Extracted records
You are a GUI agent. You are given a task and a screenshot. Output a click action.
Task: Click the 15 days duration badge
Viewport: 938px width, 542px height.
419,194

--

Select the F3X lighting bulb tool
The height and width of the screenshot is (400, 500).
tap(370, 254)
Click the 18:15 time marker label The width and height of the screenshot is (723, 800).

Task instructions
Convert the rows between the lines holding "Select the F3X lighting bulb tool" and "Click the 18:15", inclusive, into a Markdown table with the columns Num and Content, leaving out blank lines.

Result of the task
| Num | Content |
|---|---|
| 1 | Select the F3X lighting bulb tool |
| 2 | The height and width of the screenshot is (400, 500). |
| 3 | tap(370, 254) |
| 4 | Click the 18:15 time marker label The width and height of the screenshot is (723, 800). |